● **Problems to work on**
1. According to the Salmonella text, what sigma factor does the functioning of the PhoP / PhoQ system directly depend on?
2. Repeat the portion of the Salmonella text that opens with the words "It is well-known" and closes with "cations (Tu, 2006).".
3. List every citation in the Salmonella text, giving each author with the year.

● **Extract**
- Opening Delimiter -

Salmonella has several systems that are activated in response to adverse conditions such as: high osmolarity, acid or heat shock and nutrient deficiencies. They are based on the principle of a two-component system in which there is a sensor that receives cytoplasmic signals, and a regulator. Regulator (usually DNA-binding protein) initiates the transcription of the virulence genes (Chakraborty, 2015). The sensor is histidine kinase, which phosphorylates the regulatory protein, thereby activating it.During the infectious cycle of salmonella in mammalian organism the formation of specific vacuole SCV takes place (Salmonella-containing vacuole-containing vacuole containing salmonella) in the cytoplasm of the eukaryotic cell (Steele-Mortimer, 2008). SCV is a modified phagosome, which is formed as a result of cytoskeleton rearrangements. The target are usually phagocytic cells : neutrophils, macrophages and epithelial cells of the small intestine mucosa - M-cells (Akhmetova, 2012).
Given the specific mechanism of infection, salmonella is considered a facultative intracellular pathogen. Bacterium invades the eukaryotic cell by rearrangement of its cytoskeleton with effector proteins and continue to persistence in a form of SCV.
It is well-known nowadays that tolerance to high osmotic pressure is achieved through the EnvZ / OmpR system, which also regulates the expression of the ssrAB operon that is localized on the Salmonella pathogenicity island SPI-2 and triggers the expression of the effector proteins. The ssrAB operon is also regulated by the two-component acid shock response system PhoP / PhoQ (Worley, 2000). The functioning of the PhoP / PhoQ system directly depends on the sigma factor RpoS, which accumulates under low concentrations of magnesium cations (Tu, 2006).

- Closing Delimiter -

Source data
- Opening Delimiter -

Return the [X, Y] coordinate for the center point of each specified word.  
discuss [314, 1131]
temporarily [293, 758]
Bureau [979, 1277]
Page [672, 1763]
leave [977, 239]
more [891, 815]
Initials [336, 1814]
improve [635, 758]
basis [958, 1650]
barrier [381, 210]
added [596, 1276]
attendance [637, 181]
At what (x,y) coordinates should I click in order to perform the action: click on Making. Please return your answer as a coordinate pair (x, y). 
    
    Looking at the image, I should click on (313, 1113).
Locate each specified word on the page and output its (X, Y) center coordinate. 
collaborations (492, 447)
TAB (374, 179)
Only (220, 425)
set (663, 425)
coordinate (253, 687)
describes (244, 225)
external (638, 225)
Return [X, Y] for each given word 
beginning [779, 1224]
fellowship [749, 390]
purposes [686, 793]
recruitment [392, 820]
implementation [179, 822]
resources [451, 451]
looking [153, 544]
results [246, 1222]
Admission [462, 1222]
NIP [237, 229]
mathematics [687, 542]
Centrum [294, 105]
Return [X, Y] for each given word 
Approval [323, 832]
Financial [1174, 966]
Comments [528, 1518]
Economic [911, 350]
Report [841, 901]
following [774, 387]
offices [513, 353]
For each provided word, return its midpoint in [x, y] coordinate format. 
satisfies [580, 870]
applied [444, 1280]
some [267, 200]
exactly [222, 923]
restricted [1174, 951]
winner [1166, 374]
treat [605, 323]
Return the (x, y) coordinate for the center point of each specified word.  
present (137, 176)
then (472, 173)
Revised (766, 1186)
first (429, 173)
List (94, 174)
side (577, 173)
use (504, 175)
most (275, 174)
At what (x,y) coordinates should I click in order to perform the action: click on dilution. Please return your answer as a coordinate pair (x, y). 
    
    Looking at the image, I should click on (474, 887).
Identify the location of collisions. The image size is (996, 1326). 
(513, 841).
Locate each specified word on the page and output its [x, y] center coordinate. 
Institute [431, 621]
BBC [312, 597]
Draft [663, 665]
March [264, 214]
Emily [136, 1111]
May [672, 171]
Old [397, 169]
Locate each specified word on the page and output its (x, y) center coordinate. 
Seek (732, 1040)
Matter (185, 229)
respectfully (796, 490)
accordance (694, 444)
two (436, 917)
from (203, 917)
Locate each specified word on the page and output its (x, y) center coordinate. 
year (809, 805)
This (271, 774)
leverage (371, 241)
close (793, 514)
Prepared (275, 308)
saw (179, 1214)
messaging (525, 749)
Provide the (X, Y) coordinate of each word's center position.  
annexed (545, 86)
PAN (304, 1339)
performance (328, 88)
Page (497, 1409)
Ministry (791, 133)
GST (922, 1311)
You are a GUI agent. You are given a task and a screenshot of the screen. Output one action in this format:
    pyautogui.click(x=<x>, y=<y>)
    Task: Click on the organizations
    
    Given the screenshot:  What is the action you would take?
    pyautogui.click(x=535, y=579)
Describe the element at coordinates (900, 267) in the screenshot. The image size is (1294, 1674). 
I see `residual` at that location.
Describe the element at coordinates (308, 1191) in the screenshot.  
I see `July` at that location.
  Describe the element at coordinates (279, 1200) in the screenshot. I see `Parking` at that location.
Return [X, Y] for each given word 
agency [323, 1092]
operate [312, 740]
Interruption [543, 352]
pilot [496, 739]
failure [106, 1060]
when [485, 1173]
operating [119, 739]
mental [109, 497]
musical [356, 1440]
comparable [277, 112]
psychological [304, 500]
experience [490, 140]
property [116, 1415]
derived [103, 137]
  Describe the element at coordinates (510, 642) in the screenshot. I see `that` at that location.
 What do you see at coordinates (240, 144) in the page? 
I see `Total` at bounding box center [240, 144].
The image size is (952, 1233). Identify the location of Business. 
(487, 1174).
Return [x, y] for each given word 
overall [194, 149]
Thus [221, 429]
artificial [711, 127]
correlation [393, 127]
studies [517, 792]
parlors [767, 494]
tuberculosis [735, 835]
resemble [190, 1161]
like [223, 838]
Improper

- Closing Delimiter -

● **Responses for each task**
1. RpoS

2.
It is well-known nowadays that tolerance to high osmotic pressure is achieved through the EnvZ / OmpR system, which also regulates the expression of the ssrAB operon that is localized on the Salmonella pathogenicity island SPI-2 and triggers the expression of the effector proteins. The ssrAB operon is also regulated by the two-component acid shock response system PhoP / PhoQ (Worley, 2000). The functioning of the PhoP / PhoQ system directly depends on the sigma factor RpoS, which accumulates under low concentrations of magnesium cations (Tu, 2006).

3.
- Chakraborty, 2015
- Steele-Mortimer, 2008
- Akhmetova, 2012
- Worley, 2000
- Tu, 2006